In the field of advanced robot technology, parallel robots have gained significant attention due to their high load capacity, stiffness, and precision. Among these, the Delta parallel robot stands out for its exceptional speed and efficiency, making it ideal for applications such as pick-and-place operations and electronic assembly. However, achieving high positioning accuracy in parallel robots remains a critical challenge, as errors from manufacturing tolerances, assembly imperfections, joint clearances, and drive system inaccuracies can severely impact performance. Traditional error modeling methods, such as the Denavit-Hartenberg (D-H) parameter method and spatial vector approach, often suffer from issues like singularity and incompleteness. To address these limitations, this paper employs screw theory combined with the local Product of Exponentials (POE) formula to develop a comprehensive error analysis model for Delta robots. By categorizing error sources into structural errors, actuation angle errors, and spherical joint clearance errors, we systematically investigate their effects on end-effector positioning accuracy. Through MATLAB simulations, we demonstrate that actuation angle errors have the most pronounced impact, followed by spherical joint clearances, while structural errors exhibit relatively stable influences. This approach not only avoids singularity problems but also provides a more intuitive and complete framework for error modeling in parallel mechanisms, contributing to advancements in robot technology.

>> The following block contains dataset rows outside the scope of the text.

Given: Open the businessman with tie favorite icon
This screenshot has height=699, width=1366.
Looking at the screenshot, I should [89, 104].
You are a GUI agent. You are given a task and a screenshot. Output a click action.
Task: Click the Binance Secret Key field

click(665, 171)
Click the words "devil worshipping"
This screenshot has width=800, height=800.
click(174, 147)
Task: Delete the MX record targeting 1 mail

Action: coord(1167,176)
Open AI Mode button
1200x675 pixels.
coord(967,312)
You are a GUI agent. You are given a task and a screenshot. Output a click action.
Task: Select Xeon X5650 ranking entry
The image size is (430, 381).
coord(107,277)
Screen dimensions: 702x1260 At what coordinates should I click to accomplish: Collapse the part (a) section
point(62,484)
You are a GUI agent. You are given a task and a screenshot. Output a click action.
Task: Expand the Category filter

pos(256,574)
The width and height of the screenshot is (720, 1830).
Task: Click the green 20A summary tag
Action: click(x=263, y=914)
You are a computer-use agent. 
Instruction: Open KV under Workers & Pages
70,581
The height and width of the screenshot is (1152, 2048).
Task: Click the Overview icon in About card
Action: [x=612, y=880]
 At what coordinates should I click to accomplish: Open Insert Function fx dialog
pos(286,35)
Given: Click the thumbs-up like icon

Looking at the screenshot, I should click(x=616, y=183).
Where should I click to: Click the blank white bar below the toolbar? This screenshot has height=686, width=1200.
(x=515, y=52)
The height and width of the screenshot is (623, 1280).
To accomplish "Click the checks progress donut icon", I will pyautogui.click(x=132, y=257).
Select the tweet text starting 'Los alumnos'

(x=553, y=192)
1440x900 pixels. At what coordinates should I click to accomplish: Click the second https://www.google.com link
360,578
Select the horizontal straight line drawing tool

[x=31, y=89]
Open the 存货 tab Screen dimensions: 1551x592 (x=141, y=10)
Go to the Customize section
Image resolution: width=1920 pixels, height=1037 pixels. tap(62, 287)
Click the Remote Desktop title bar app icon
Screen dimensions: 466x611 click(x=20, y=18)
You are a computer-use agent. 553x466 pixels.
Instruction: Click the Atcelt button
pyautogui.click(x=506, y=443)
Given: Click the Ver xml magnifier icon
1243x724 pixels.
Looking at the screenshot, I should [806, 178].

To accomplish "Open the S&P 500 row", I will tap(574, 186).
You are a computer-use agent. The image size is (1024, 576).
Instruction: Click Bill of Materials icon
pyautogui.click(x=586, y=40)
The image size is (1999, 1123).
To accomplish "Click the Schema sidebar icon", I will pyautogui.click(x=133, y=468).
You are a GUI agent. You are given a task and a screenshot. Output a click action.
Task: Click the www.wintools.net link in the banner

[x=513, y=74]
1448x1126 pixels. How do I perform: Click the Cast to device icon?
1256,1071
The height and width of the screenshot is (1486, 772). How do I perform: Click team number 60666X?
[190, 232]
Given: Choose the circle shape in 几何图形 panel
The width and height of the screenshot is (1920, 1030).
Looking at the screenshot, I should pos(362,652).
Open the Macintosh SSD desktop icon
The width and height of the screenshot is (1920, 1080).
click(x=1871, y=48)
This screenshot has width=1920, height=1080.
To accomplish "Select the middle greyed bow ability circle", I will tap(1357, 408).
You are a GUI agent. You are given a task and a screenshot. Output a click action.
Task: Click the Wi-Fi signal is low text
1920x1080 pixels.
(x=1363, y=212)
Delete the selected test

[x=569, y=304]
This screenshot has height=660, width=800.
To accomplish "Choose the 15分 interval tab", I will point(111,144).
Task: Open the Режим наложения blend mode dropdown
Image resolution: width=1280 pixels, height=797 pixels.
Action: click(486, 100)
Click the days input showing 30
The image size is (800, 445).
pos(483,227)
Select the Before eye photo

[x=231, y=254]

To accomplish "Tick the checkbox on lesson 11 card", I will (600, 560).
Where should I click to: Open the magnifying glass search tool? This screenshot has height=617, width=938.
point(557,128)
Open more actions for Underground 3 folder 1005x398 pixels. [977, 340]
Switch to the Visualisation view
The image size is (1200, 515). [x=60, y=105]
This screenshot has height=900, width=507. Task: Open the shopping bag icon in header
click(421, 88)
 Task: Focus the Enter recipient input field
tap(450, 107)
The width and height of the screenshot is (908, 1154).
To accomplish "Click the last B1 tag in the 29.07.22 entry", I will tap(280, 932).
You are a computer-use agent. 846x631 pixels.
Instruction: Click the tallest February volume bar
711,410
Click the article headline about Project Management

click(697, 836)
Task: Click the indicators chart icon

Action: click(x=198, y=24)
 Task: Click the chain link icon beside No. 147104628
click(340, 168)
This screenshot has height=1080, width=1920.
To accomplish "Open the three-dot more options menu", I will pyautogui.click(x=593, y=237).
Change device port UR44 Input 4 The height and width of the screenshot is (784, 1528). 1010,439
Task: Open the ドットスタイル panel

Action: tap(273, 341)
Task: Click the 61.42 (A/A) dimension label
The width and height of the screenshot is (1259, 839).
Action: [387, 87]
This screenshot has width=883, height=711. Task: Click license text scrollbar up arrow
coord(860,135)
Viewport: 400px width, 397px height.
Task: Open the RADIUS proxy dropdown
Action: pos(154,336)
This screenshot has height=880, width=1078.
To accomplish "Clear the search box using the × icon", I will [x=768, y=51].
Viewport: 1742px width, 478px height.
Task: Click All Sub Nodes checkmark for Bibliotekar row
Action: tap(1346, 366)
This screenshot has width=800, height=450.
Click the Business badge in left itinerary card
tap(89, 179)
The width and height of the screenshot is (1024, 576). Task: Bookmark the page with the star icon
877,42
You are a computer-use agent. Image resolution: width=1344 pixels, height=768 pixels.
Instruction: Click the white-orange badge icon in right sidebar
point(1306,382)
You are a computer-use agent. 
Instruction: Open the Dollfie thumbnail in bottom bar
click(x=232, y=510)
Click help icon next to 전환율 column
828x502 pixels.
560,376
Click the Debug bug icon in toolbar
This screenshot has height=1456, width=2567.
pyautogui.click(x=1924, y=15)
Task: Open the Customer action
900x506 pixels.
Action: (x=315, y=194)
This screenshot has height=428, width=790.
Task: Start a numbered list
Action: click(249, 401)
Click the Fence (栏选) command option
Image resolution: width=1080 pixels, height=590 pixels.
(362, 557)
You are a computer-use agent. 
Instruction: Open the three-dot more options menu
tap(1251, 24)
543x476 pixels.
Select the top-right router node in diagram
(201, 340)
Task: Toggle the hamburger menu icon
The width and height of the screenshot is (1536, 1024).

Screw theory offers a robust mathematical foundation for describing rigid body motions in robot technology, leveraging the geometric properties of mechanisms. According to Chasles’ theorem, any rigid body motion can be represented as a screw motion—a combination of rotation about an axis and translation along that axis. This representation avoids singularities and ensures continuity in kinematic models. The local POE method, in particular, defines joint screw coordinates in local frames, enhancing physical clarity. Key concepts include the Lie groups SO(3) and SE(3) for rotations and transformations, respectively, and their corresponding Lie algebras so(3) and se(3). A screw motion is described by a twist vector $\xi = (\omega^T, v^T)^T$, where $\omega$ is the unit direction vector of the rotation axis, and $v$ is the linear velocity component. The exponential map $e^{\hat{\xi} \theta}$ transforms a twist into a homogeneous transformation matrix, enabling concise kinematic modeling. For a revolute joint, the twist coordinates are $(\omega^T, (p \times \omega)^T)^T$, and for a prismatic joint, they are $(0_{1\times3}, v^T)^T$, where $p$ is a point on the axis. The local POE formula for a serial chain is given by $T = T_{i,1} \cdots T_{i,n}$, where each $T_{i,j} = e^{\hat{\xi}_{ij} q_{ij}}$ represents the transformation between consecutive local frames. This method’s elegance lies in its ability to handle complex parallel structures by simplifying them into equivalent serial chains, as demonstrated in the Delta robot’s case.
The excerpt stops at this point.